| Selected passage |
This marks an important and potentially powerful global shift. It can sometimes take decades before people on the bottom rung of the economic ladder can afford access to new technologies, even though they are often the ones with the most to gain. But the revolution now under way has the potential to usher in big improvements in quality of life with low-income countries as the early adopters. That means it can help close the global health gap between rich and poor.

Take the example of civilian drones. Despite much talk about gimmicky applications like drone-delivered pizza, the real potential lies in transporting medical supplies. A number of companies like Matternet are working on this in the United States but have been held back by regulations, because until last month it was illegal to fly a commercial drone without approval from the Federal Aviation Administration. However, in Rwanda the government is embracing the technology.

This week, while hosting WEF Africa in its capital city, Kigali, the Rwandan government announced a new nationwide drone delivery service. In partnership with the U.S. drone company Zipline International and partly funded by UPS and my own organization, Gavi, this service will use drones to deliver time-critical emergency medical supplies, such as blood and rabies vaccines, from the capital to Rwanda’s remotest regions. This is an elegant solution to some of the formidable and unpredictable challenges involved in reaching marginalized communities with unpredictable needs.

Technology has also played a key role in helping to locate the world’s most isolated people in the first place. While cell-phone users in New York can now use satellite-based geographic information systems (GIS) to find the nearest Starbucks, in Africa and Asia the same technology has been playing a vital role in the polio eradication effort. One of the reasons some children miss out on vaccinations is that they live quite literally off the map. If polio is to be wiped out, it is critical that every last child living in an endemic area be vaccinated. In the old days, planes were flown over such regions to help find new or previously missed communities. This was costly, inefficient, and prone to error. Instead, the Bill and Melinda Gates Foundation and the World Health Organization turned to GIS to help identify settlements in high-risk areas and plan vaccination campaigns. It has made a huge difference.

| Study material |
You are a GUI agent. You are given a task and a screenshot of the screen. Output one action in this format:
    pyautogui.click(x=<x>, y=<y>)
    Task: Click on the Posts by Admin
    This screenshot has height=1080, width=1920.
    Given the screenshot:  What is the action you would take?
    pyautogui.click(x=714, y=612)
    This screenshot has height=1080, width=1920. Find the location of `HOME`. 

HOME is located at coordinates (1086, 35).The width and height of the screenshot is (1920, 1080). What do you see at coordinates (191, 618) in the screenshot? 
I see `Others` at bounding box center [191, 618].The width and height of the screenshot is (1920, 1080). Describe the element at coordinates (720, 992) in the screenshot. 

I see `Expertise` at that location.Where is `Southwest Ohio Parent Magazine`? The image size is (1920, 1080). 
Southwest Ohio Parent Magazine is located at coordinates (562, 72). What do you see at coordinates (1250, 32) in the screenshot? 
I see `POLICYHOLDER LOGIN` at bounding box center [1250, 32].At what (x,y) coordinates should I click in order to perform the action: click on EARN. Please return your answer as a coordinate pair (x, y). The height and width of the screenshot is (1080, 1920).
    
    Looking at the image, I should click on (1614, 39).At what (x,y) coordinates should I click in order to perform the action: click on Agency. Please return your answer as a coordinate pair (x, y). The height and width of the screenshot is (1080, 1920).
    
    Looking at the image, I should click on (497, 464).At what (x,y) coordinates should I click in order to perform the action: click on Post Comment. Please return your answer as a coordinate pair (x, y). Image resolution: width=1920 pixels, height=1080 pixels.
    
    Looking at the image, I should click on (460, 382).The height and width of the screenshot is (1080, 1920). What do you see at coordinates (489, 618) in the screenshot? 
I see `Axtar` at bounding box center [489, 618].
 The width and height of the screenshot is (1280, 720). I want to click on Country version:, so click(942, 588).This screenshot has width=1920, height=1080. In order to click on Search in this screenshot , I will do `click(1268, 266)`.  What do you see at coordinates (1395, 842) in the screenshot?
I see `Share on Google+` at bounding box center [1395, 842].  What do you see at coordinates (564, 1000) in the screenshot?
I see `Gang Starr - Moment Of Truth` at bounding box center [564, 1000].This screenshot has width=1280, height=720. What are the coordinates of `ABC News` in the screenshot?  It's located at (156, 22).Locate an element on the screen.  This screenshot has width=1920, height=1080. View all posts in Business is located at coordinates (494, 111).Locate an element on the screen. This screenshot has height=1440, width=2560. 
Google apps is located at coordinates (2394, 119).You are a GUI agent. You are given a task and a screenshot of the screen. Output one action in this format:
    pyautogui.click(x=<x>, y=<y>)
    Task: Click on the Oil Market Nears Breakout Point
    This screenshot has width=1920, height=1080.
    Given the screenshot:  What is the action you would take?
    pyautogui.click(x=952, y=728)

| Problems to solve |
(1) In the passage on technology and global health, which two organizations turned to GIS to identify settlements in high-risk areas and plan vaccination campaigns?
(2) Pick up the passage on technology and global health after its final sentence and continue writing it.

| Answers by task |
(1) The Bill and Melinda Gates Foundation and the World Health Organization.

(2)
During the Ebola epidemic, a cutting-edge genetic sequencing technology was also put to use to help identify and track mutations of the virus in real time. Oxford Nanopore’s pocket-sized MinION was used in the field in Guinea to sequence the virus within 24 hours. In the future, such technology could be used to help track and understand the spread of future epidemics in the poorest corners of the world.

Drones will deliver vaccines to remote areas of Rwanda from the country’s capital.

But by far, the technology that is likely to be most transformative in the long term is the cell phone. The growth of this technology in sub-Saharan Africa has been phenomenal. By 2007, there were more cell-phone subscriptions than people with access to sanitation. Today, there are more than 850 million subscribers across the entire continent, bringing penetration to roughly 74 percent. Phone-based technology is already helping to create digital health records, track medical supply levels, improve supply chains, and map out areas already covered by vaccination. However, since four out of five people in Africa still have no access to the Internet, there is potential to do much, much more.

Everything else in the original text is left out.